Beberapa -bahkan jumhur- mufassir memberikan interpretasi kata "auliya" dalam al-Maidah ayat 51 sebagai pemimpin, meskipun dalam Bahasa Arab, kata pemimpin secara lugas lebih khusus menggunakan kata "imam", orang terdepan.
Jika melihat sebab diturunkan ayat tersebut: adanya konspirasi antara Abdullah Ibn Ubay dengan kelompok Yahudi Bani Quraidzah untuk menjatuhkan Muhammad SAW, maka cara berpikir kita harus merunut sejarah di masa itu secara utuh. Konspirasi dua kelompok: Munafik dan Quraidzah terjadi karena agitasi politik oleh Abdullah Ibn Ubay di Madinah sangat kuat. Lahirnya disebabkan oleh beberapa hal.
Pertama, Abdullah Ibn Ubay sebagai seorang terpandang di Madinah pada awal kedatangan kaum Muhajirin dari Mekah bersikap simpati, namun di kemudian kedudukan dirinya sebagai seorang tokoh setempat merasa terancam, pada saat nanti popularitas dirinya meredup karena tersisihkan oleh kelompok pendatang.
Kedua, sumberdaya terutama sandang pangan papan yang disediakan oleh kelompok Anshor Madinah bagi kelompok Muhajirin lambat laun semakin menipis. Hal ini tentu memengaruhi pikiran-pikiran materialis: " Mereka -para Muhajirin- begitu enak menikmati apapun yang disediakan oleh hasil kerja keras kita. Sementara kita?" Abdullah Ibn Ubay terus-menerus mengkampanyekan atau lebih tepat melakukan propaganda kepada penduduk asli Madinah dengan provokasi seperti ini.

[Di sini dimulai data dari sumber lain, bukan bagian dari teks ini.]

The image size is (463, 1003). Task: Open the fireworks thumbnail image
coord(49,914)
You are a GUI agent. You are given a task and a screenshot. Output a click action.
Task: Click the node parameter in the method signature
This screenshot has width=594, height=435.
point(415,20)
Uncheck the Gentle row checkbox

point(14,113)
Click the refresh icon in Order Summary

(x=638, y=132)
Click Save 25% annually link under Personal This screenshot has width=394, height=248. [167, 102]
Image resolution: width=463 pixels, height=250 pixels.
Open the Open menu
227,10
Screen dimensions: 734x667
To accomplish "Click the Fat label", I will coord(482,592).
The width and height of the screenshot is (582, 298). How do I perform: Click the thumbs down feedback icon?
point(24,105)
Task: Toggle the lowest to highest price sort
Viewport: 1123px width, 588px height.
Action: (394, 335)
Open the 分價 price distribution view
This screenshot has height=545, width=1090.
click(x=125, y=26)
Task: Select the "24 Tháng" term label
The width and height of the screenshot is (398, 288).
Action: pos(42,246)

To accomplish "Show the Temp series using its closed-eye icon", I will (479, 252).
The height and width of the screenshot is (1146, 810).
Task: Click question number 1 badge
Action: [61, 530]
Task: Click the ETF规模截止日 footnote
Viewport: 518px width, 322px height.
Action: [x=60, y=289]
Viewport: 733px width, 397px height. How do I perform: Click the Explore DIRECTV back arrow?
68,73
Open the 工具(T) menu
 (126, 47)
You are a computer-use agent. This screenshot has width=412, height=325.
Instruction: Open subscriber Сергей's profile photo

Ketiga, Kelompok Yahudi pada awal kedatangan Muhammad SAW dan Muhajirin bersikap terbuka, bahkan diskusi dan diskursus tentang ajaran Yudaisme dan Islam Awal sering dibahasakan. Yahudi memang tidak akan pernah mengakui jika Muhammad SAW sebagai nabi terakhir dengan beberapa alasan: masa kerosulan telah selesai, Muhammad SAW bukan seseorang dari salah satu 12 suku Yahudi. Sama halnya dengan kaum Nashrani, mereka telah meyakini jika masa kenabian telah tuntas di era Isa. Tidak berbeda dengan kita sebagai umat Islam memiliki keyakinan bahwa masa kenabian telah berakhir dengan diutus Muhammad SAW. Ketika ada orang mengaku dirinya nabi? Akan dinyatakan ajaran sesat.
Kekecewaan Muhammad SAW kepada kaum Yahudi dan Nashrani bermula dari persoalan profetik tersebut, dua kelompok tersebut tidak mau mengakui beliau sebagai utusan Alloh. Demi hal tersebut, diputuskanlah hubungan antara ummat dengan tradisi Yudaisme dengan mengalihkan arah Kiblat dari Masjidil Aqsha ke Mekah. Pengalihan arah kiblat ini sebagai pernyataan sikap bahwa Islam Awal telah berlepas dari tradisi Yudaisme. Desas-desus ketidakkonsistenan Rosululloh dijawab oleh ayat: kebaikan seseorang bukan karena dia menghadapkan wajah ke Barat atau Timur, kecuali karena keimanan kepada Alloh.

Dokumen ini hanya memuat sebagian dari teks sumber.